Making Their Way
Summary Report on the Youth Villages Transitional Living Evaluation
Young adults with histories of foster care or juvenile justice custody experience poor outcomes across a number of domains, on average, relative to their peers. While government funding for services targeting these young people has increased in recent years, research on the effectiveness of such services is limited, and few of the programs that have been rigorously tested have been found to improve outcomes.
The Youth Villages Transitional Living Evaluation tested whether the Transitional Living program, operated by the social service organization Youth Villages, makes a difference in the lives of young people with histories of foster care or juvenile justice custody. The program, which was renamed “YVLifeSet” in April 2015, is intended to help young people make a successful transition to adulthood by providing intensive, individualized, and clinically focused case management, support, and counseling.

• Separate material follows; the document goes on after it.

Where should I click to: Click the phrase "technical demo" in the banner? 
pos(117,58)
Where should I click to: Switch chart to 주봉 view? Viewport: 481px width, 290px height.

The evaluation used a rigorous random assignment design and is set in Tennessee, where Youth Villages, which is committed to building evidence that could help improve its effectiveness, operates its largest Transitional Living program. Researchers worked with the program, which did not have the resources to enroll all the young people in need of its services, to randomly assign more than 1,300 eligible young people to either a program group, which was offered the Transitional Living program services, or to a control group that was not offered those services. Using survey and administrative data, the evaluation team measured outcomes for both groups over time to assess whether Transitional Living services led to better outcomes for the program group compared with the control group’s outcomes. This report, which draws from earlier reports, summarizes the main findings from the evaluation.
The Transitional Living program was well implemented, and a substantial portion of program group members received services at the expected dosage. The program group also received substantially more services than the control group. In the first year of follow-up, the program improved outcomes in three of the six domains that it was designed to affect. It boosted earnings, increased housing stability and economic well-being, and improved some outcomes related to health and safety. However, the program did not improve outcomes in the areas of education, social support, or criminal involvement.
Longer-term data were only available to assess two-year impacts in three of the original six domains: education, employment and earnings, and criminal involvement. During the second year of follow-up, Transitional Living did not increase young people’s average earnings, but it did have a modest, positive effect at some earnings levels and it led to modest increases in employment and earnings over the full two-year study period. Statistically significant impacts in the education and criminal involvement domains did not emerge in Year 2, spurring Youth Villages’ ongoing efforts to strengthen its program offerings in these areas.
These results indicate that the Transitional Living program can improve some short-term outcomes for young adults with histories of foster care or juvenile justice custody, a notable finding given the paucity of documented positive effects for programs that serve these populations. It will be critically important to build on these initial successes to help secure the future life outcomes of participants.